Evaluating M13-Based Targeted Gene Delivery for Alzheimer’s Disease Applications

Overview

Alzheimer's disease (AD) is a prevalent neurodegenerative disorder characterized by progressive memory loss and cognitive decline. This eventually leads to impaired daily functioning, affecting behaviour, language, and motor skills, underscoring the critical need for innovative therapeutic strategies. Gene therapy offers significant promise, but its successful implementation in AD requires highly specific and efficient delivery systems capable of targeting affected neurons and overcoming biological barriers.

This project explored the potential of bacteriophage M13-based phagemid vectors as a novel targeted gene delivery system for Alzheimer's disease. Our approach focused on engineering phagemids to precisely deliver therapeutic genetic information to neuronal cells, addressing the molecular and cellular pathologies underlying AD. Early objectives included characterizing gene expression changes in Aβ-treated neurons to identify potential therapeutic targets, and subsequently selecting a specific neuropeptide for display on the phagemid's major capsid protein to facilitate neuronal targeting.
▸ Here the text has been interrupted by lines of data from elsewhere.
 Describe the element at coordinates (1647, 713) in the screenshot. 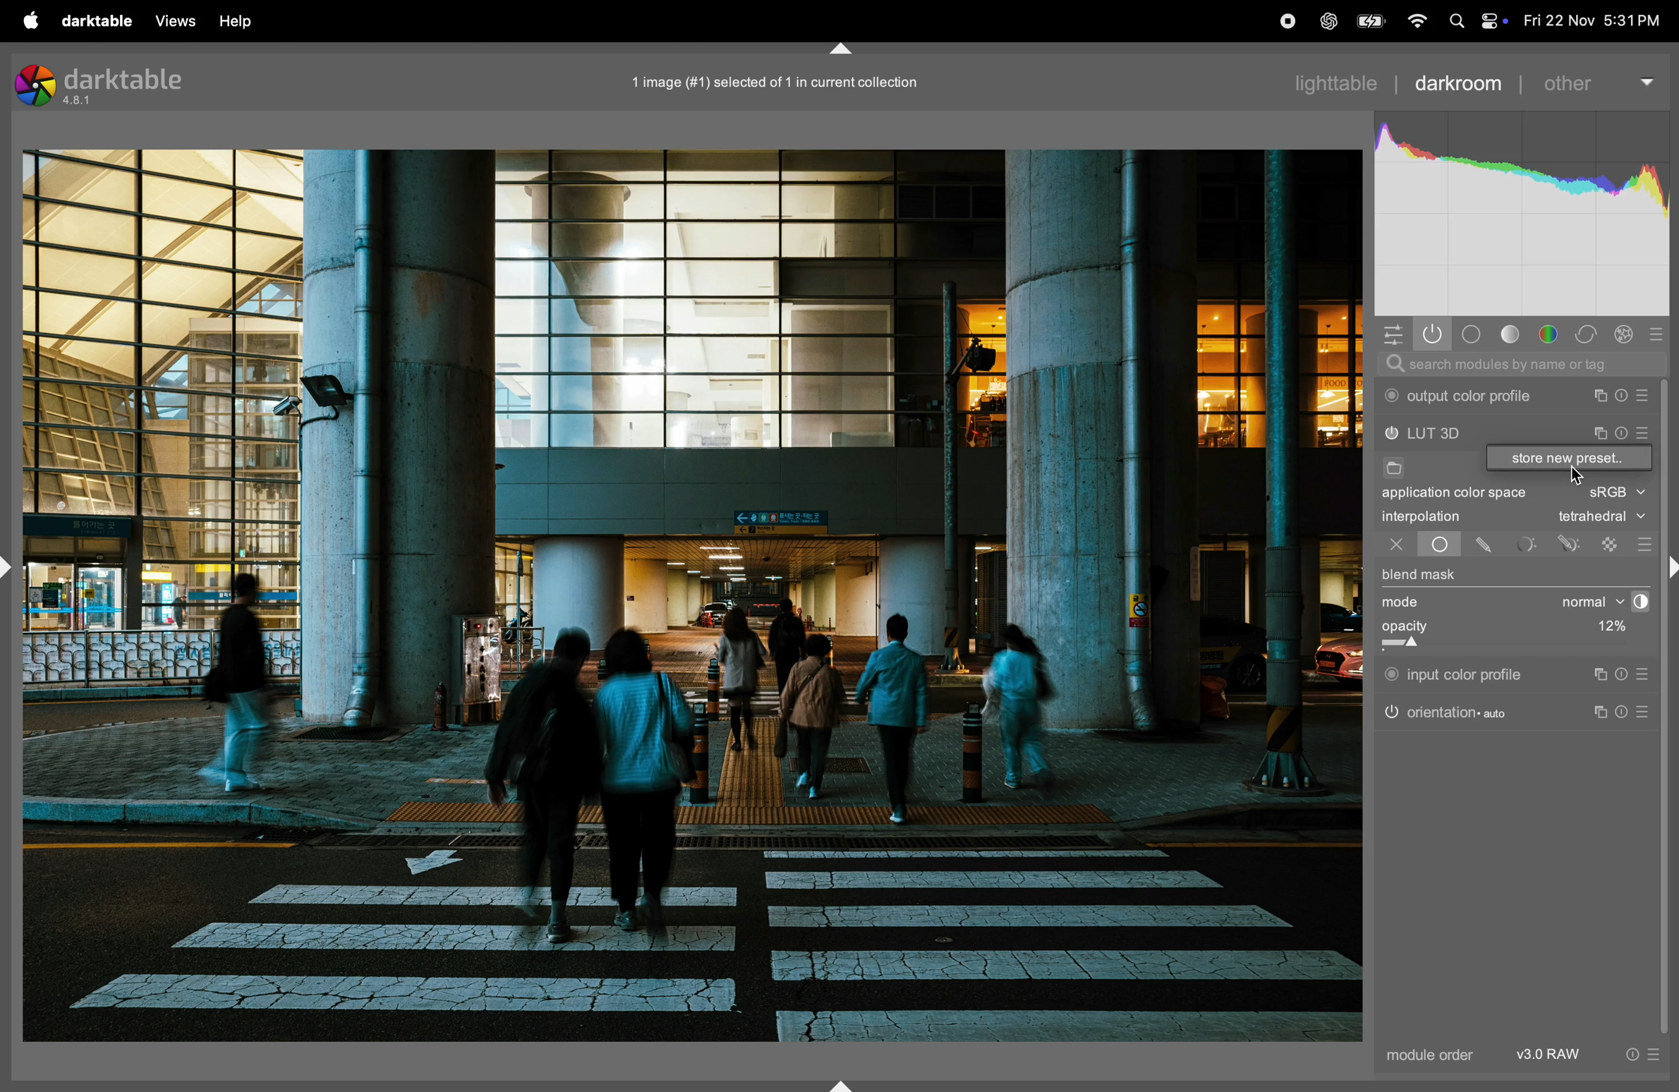

I see `presets` at that location.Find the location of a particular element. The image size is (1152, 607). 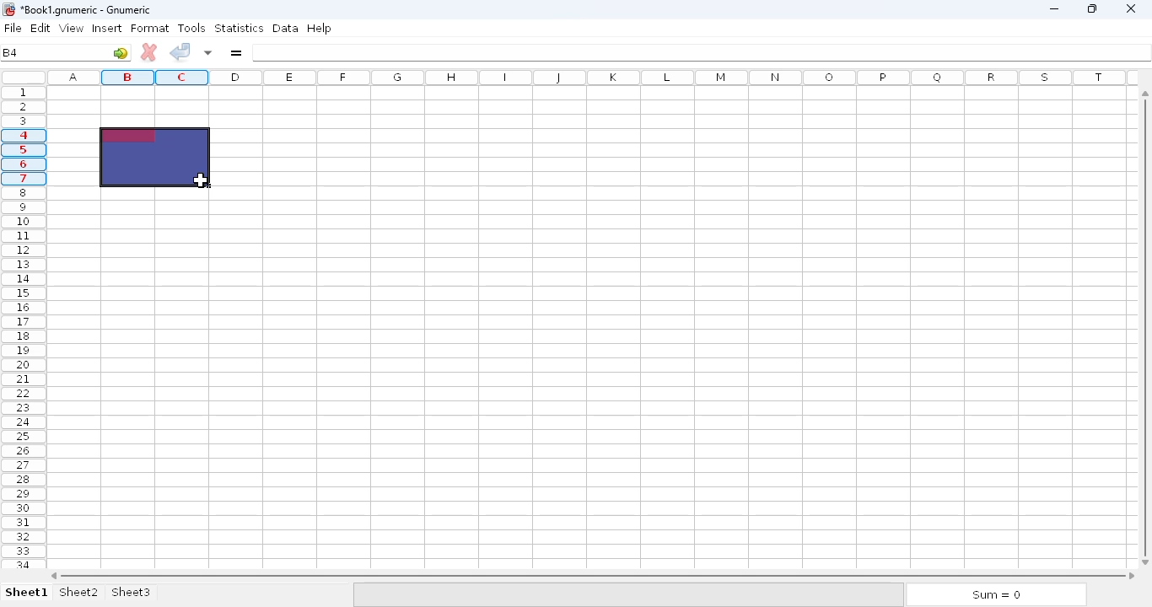

maximize is located at coordinates (1091, 8).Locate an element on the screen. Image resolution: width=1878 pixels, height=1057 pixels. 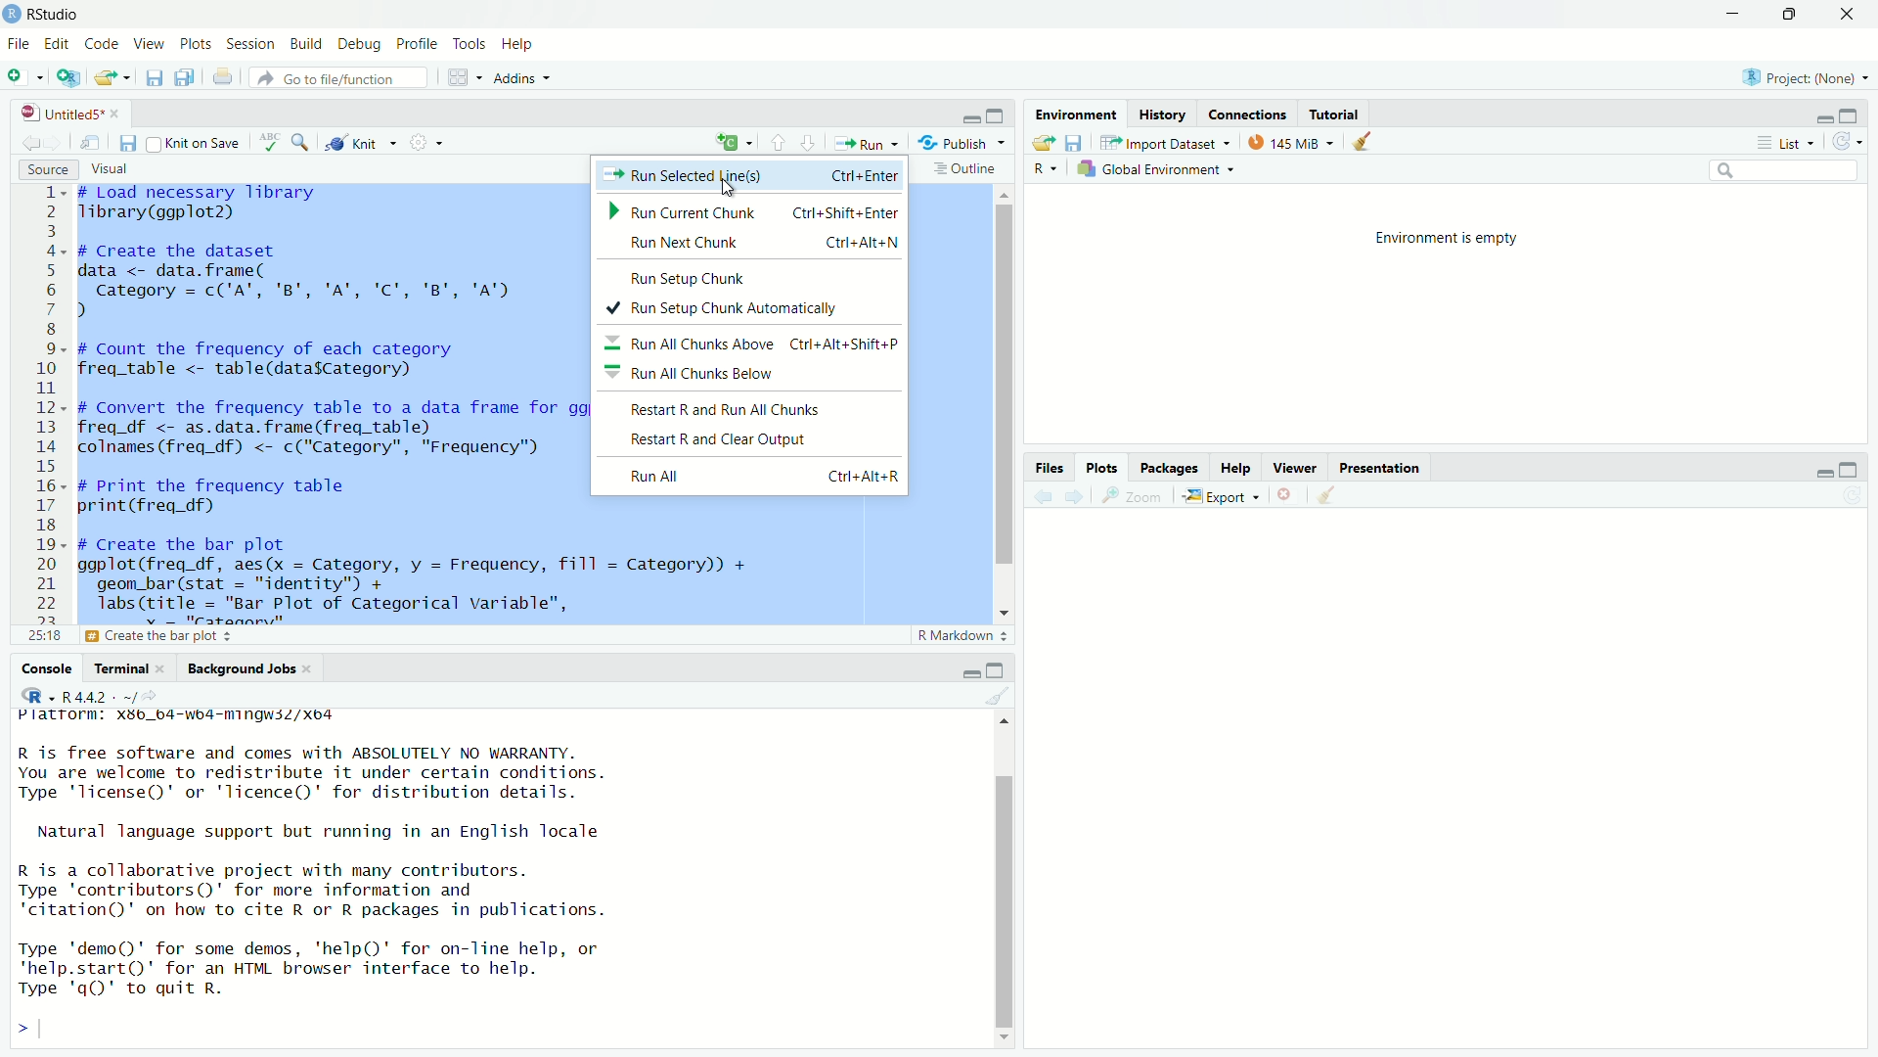
next is located at coordinates (1081, 497).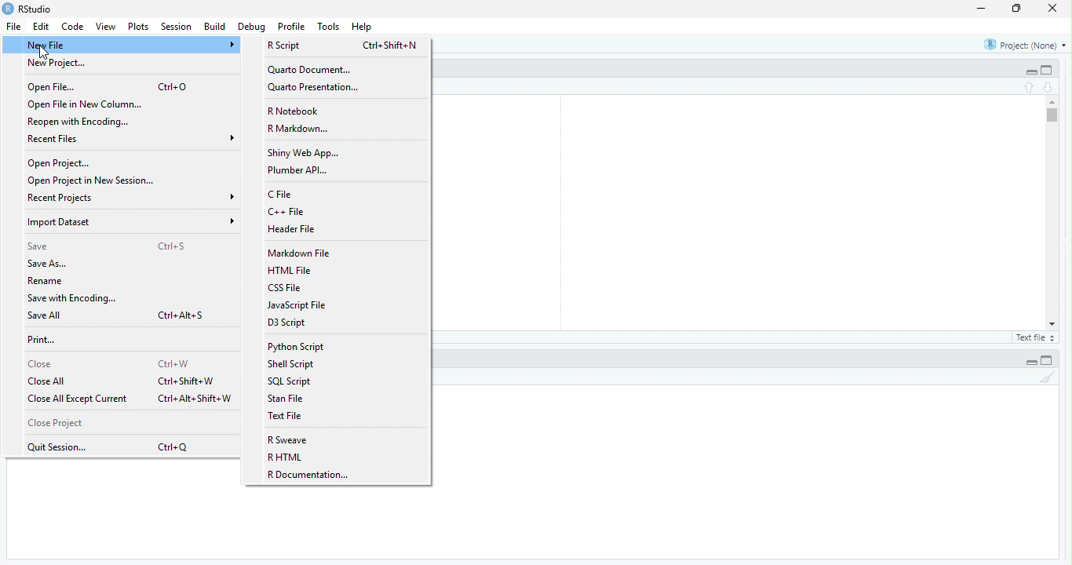 The height and width of the screenshot is (565, 1072). What do you see at coordinates (42, 364) in the screenshot?
I see `Close` at bounding box center [42, 364].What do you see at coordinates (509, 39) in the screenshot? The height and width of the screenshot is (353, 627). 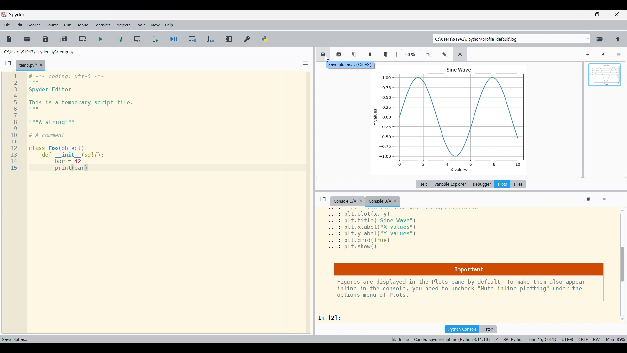 I see `Enter location` at bounding box center [509, 39].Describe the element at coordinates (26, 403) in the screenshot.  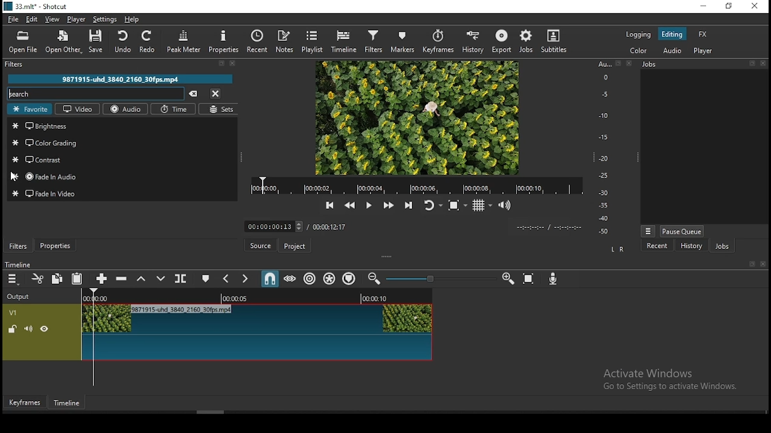
I see `keyframes` at that location.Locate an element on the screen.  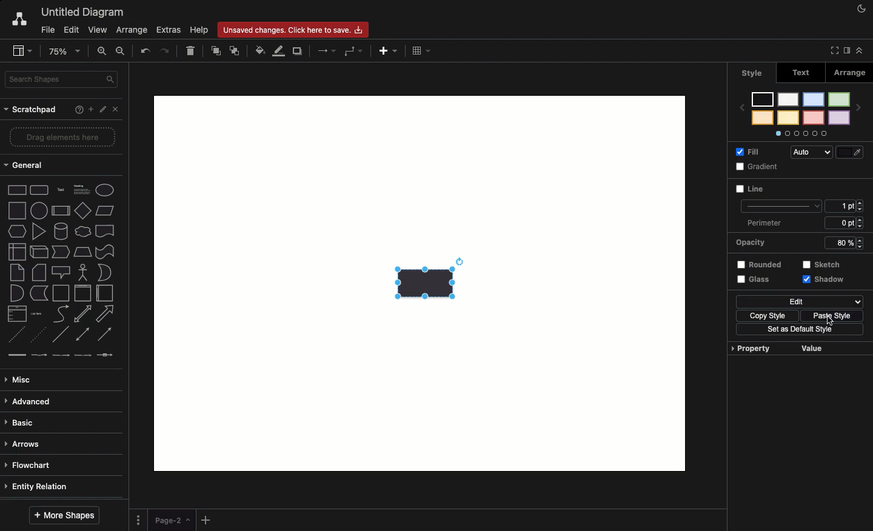
Line color is located at coordinates (278, 52).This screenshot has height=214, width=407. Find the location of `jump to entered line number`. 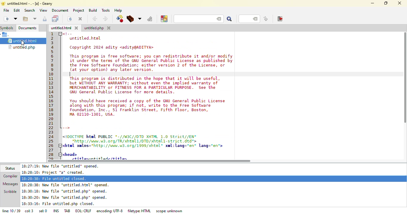

jump to entered line number is located at coordinates (266, 19). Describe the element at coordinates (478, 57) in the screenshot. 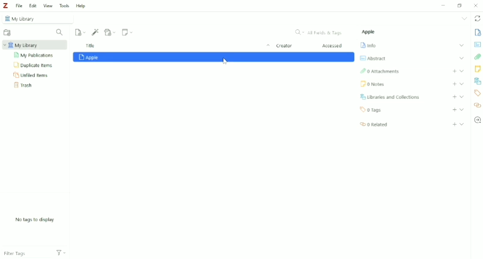

I see `Attachments` at that location.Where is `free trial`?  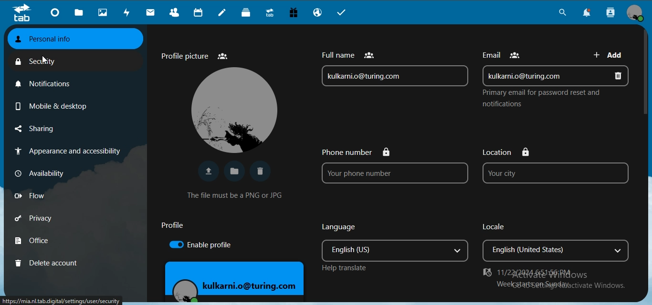 free trial is located at coordinates (294, 14).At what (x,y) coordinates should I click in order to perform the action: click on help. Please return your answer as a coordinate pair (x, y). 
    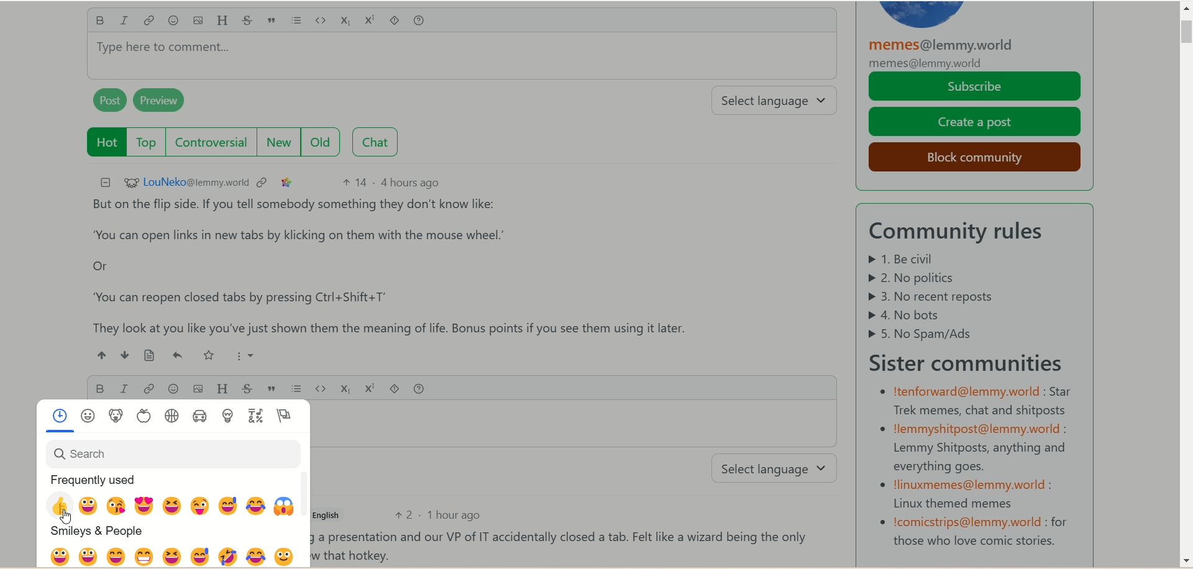
    Looking at the image, I should click on (419, 388).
To achieve targeted delivery and controlled expression, specific modifications were made to the miniphagemids:

Targeting Ligand Display: The phagemids were engineered to display a selected neuropeptide, Angiotensin IV (AT4), on their major capsid protein:
- The receptor for AT4 is significantly expressed in brain regions vital for learning, memory, and cognitive processing. Crucially for neuronal delivery, this receptor is known to facilitate receptor-mediated transcytosis across the blood-brain barrier.
- This modification is crucial for targeted internalization. Engineering our M13 miniphagemids with AT4 allowed for targeted transport into the brain, ensuring that the miniphagemids are preferentially taken up by neuronal cells.
Therapeutic Gene Packaging: The phagemid vectors were designed to selectively package desired therapeutic genetic cargo:
- Zinc Import Protein 3 (ZIP3): ZIP3 has a critical role as a zinc transported within neurons. Zinc dysregulation is a contributing factor in neurodegenerative conditions, including AD.
- eGFP was also used, as a reporter
Cell-Type Specific Expression: Within the phagemid plasmids, a neuronal specific promoter (Synapsin 1) was incorporated.
- Synapsin 1 is expressed almost exclusively in neurons, making it an effective tool for restricting transgene expression
- Once delivered these promoters ensure that the therapeutic genetic material is transcribed in a cell-type specific manner, aiming to maximize therapeutic effect within neurons while minimizing off-target expression in other cell types.
- Elongation Factor 1α (EF1α) was also used as a control

There was also a focus on the production and comprehensive characterization of miniphagemids carrying the gene of interest, alongside evaluating the resulting gene expression changes in both neuronal and non-neuronal cell types.

Through this work, we have laid foundational groundwork for the application of M13-based phagemid vectors in targeted gene delivery for neurons. Our findings contribute to the understanding of how these phage-derived systems can be engineered for specific cellular internalization and expression. Continued development of these advanced vectors offers promising avenues for precise therapeutic interventions in Alzheimer's disease, paving the way for delivering genetic treatments directly to affected neural pathways.